## Action item
Please return each entry in the listing exactly.

-- Source information follows --

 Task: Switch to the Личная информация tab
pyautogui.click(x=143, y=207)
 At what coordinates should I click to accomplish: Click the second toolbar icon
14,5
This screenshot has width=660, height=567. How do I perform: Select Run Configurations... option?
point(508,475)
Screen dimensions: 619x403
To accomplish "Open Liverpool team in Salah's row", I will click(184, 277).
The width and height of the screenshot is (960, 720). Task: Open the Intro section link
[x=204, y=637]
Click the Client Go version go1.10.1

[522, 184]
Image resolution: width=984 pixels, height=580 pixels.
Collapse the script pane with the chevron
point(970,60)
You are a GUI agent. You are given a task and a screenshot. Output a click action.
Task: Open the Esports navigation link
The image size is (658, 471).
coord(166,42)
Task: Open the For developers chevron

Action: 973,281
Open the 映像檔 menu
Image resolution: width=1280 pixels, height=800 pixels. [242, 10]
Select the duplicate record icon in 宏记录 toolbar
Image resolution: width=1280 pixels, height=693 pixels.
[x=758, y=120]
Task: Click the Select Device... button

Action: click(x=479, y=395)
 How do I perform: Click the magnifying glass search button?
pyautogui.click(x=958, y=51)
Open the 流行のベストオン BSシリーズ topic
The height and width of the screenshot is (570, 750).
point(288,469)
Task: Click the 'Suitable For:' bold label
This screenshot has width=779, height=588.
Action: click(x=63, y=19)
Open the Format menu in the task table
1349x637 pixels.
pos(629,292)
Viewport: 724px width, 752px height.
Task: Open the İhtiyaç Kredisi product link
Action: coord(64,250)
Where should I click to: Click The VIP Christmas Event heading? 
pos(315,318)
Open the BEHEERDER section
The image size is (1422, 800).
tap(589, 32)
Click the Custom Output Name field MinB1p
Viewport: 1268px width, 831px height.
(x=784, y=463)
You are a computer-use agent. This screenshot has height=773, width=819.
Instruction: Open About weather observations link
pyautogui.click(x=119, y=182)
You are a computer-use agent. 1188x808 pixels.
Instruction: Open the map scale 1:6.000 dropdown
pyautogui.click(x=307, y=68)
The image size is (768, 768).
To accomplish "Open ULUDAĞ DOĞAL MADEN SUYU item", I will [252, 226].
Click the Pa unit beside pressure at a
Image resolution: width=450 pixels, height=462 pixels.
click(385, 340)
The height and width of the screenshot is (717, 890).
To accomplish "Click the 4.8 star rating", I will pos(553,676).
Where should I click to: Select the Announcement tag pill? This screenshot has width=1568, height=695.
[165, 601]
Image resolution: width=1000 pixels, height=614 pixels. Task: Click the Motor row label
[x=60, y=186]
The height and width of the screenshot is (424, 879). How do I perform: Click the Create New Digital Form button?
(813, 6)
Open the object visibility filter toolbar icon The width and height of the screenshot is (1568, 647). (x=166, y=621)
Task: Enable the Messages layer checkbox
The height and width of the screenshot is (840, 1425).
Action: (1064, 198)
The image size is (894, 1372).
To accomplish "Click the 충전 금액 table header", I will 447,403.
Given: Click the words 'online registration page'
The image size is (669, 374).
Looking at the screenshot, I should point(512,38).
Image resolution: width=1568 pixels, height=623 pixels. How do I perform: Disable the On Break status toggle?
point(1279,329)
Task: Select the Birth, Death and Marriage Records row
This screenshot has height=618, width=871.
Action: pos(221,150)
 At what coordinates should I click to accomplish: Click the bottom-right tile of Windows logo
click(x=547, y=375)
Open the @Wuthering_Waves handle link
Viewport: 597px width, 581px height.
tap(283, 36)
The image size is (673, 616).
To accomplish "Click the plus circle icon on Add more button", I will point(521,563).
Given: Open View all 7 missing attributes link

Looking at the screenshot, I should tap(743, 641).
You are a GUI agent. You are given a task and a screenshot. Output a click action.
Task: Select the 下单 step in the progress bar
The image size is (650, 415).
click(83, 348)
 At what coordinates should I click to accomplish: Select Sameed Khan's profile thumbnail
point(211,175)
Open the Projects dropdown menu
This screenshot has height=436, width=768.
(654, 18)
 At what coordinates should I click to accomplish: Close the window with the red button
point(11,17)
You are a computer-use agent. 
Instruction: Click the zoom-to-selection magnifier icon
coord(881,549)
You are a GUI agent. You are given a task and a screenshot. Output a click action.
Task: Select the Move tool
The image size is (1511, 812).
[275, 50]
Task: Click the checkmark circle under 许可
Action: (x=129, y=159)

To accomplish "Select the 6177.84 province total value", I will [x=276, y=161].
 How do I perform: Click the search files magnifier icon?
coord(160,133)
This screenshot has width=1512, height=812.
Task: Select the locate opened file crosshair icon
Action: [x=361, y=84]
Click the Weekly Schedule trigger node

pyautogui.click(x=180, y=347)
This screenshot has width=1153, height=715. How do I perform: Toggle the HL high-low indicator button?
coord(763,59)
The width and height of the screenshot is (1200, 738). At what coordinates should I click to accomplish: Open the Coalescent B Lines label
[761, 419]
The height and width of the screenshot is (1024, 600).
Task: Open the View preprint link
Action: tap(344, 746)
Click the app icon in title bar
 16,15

-- Source information concluded --

## Result of the task
 Task: Switch to the Личная информация tab
pyautogui.click(x=143, y=207)
 At what coordinates should I click to accomplish: Click the second toolbar icon
14,5
This screenshot has width=660, height=567. How do I perform: Select Run Configurations... option?
point(508,475)
Screen dimensions: 619x403
To accomplish "Open Liverpool team in Salah's row", I will click(184, 277).
The width and height of the screenshot is (960, 720). Task: Open the Intro section link
[x=204, y=637]
Click the Client Go version go1.10.1

[522, 184]
Image resolution: width=984 pixels, height=580 pixels.
Collapse the script pane with the chevron
point(970,60)
You are a GUI agent. You are given a task and a screenshot. Output a click action.
Task: Open the Esports navigation link
The image size is (658, 471).
coord(166,42)
Task: Open the For developers chevron

Action: 973,281
Open the 映像檔 menu
Image resolution: width=1280 pixels, height=800 pixels. [242, 10]
Select the duplicate record icon in 宏记录 toolbar
Image resolution: width=1280 pixels, height=693 pixels.
[x=758, y=120]
Task: Click the Select Device... button

Action: click(x=479, y=395)
 How do I perform: Click the magnifying glass search button?
pyautogui.click(x=958, y=51)
Open the 流行のベストオン BSシリーズ topic
The height and width of the screenshot is (570, 750).
point(288,469)
Task: Click the 'Suitable For:' bold label
This screenshot has width=779, height=588.
Action: click(x=63, y=19)
Open the Format menu in the task table
1349x637 pixels.
pos(629,292)
Viewport: 724px width, 752px height.
Task: Open the İhtiyaç Kredisi product link
Action: coord(64,250)
Where should I click to: Click The VIP Christmas Event heading? 
pos(315,318)
Open the BEHEERDER section
The image size is (1422, 800).
tap(589, 32)
Click the Custom Output Name field MinB1p
Viewport: 1268px width, 831px height.
(x=784, y=463)
You are a computer-use agent. This screenshot has height=773, width=819.
Instruction: Open About weather observations link
pyautogui.click(x=119, y=182)
You are a computer-use agent. 1188x808 pixels.
Instruction: Open the map scale 1:6.000 dropdown
pyautogui.click(x=307, y=68)
The image size is (768, 768).
To accomplish "Open ULUDAĞ DOĞAL MADEN SUYU item", I will [252, 226].
Click the Pa unit beside pressure at a
Image resolution: width=450 pixels, height=462 pixels.
click(385, 340)
The height and width of the screenshot is (717, 890).
To accomplish "Click the 4.8 star rating", I will pos(553,676).
Where should I click to: Select the Announcement tag pill? This screenshot has width=1568, height=695.
[165, 601]
Image resolution: width=1000 pixels, height=614 pixels. Task: Click the Motor row label
[x=60, y=186]
The height and width of the screenshot is (424, 879). How do I perform: Click the Create New Digital Form button?
(813, 6)
Open the object visibility filter toolbar icon The width and height of the screenshot is (1568, 647). (x=166, y=621)
Task: Enable the Messages layer checkbox
The height and width of the screenshot is (840, 1425).
Action: (1064, 198)
The image size is (894, 1372).
To accomplish "Click the 충전 금액 table header", I will 447,403.
Given: Click the words 'online registration page'
The image size is (669, 374).
Looking at the screenshot, I should point(512,38).
Image resolution: width=1568 pixels, height=623 pixels. How do I perform: Disable the On Break status toggle?
point(1279,329)
Task: Select the Birth, Death and Marriage Records row
This screenshot has height=618, width=871.
Action: pos(221,150)
 At what coordinates should I click to accomplish: Click the bottom-right tile of Windows logo
click(x=547, y=375)
Open the @Wuthering_Waves handle link
Viewport: 597px width, 581px height.
tap(283, 36)
The image size is (673, 616).
To accomplish "Click the plus circle icon on Add more button", I will point(521,563).
Given: Open View all 7 missing attributes link

Looking at the screenshot, I should tap(743, 641).
You are a GUI agent. You are given a task and a screenshot. Output a click action.
Task: Select the 下单 step in the progress bar
The image size is (650, 415).
click(83, 348)
 At what coordinates should I click to accomplish: Select Sameed Khan's profile thumbnail
point(211,175)
Open the Projects dropdown menu
This screenshot has height=436, width=768.
(654, 18)
 At what coordinates should I click to accomplish: Close the window with the red button
point(11,17)
You are a computer-use agent. 
Instruction: Click the zoom-to-selection magnifier icon
coord(881,549)
You are a GUI agent. You are given a task and a screenshot. Output a click action.
Task: Select the Move tool
The image size is (1511, 812).
[275, 50]
Task: Click the checkmark circle under 许可
Action: (x=129, y=159)

To accomplish "Select the 6177.84 province total value", I will [x=276, y=161].
 How do I perform: Click the search files magnifier icon?
coord(160,133)
This screenshot has width=1512, height=812.
Task: Select the locate opened file crosshair icon
Action: [x=361, y=84]
Click the Weekly Schedule trigger node

pyautogui.click(x=180, y=347)
This screenshot has width=1153, height=715. How do I perform: Toggle the HL high-low indicator button?
coord(763,59)
The width and height of the screenshot is (1200, 738). At what coordinates should I click to accomplish: Open the Coalescent B Lines label
[761, 419]
The height and width of the screenshot is (1024, 600).
Task: Open the View preprint link
Action: tap(344, 746)
Click the app icon in title bar
 16,15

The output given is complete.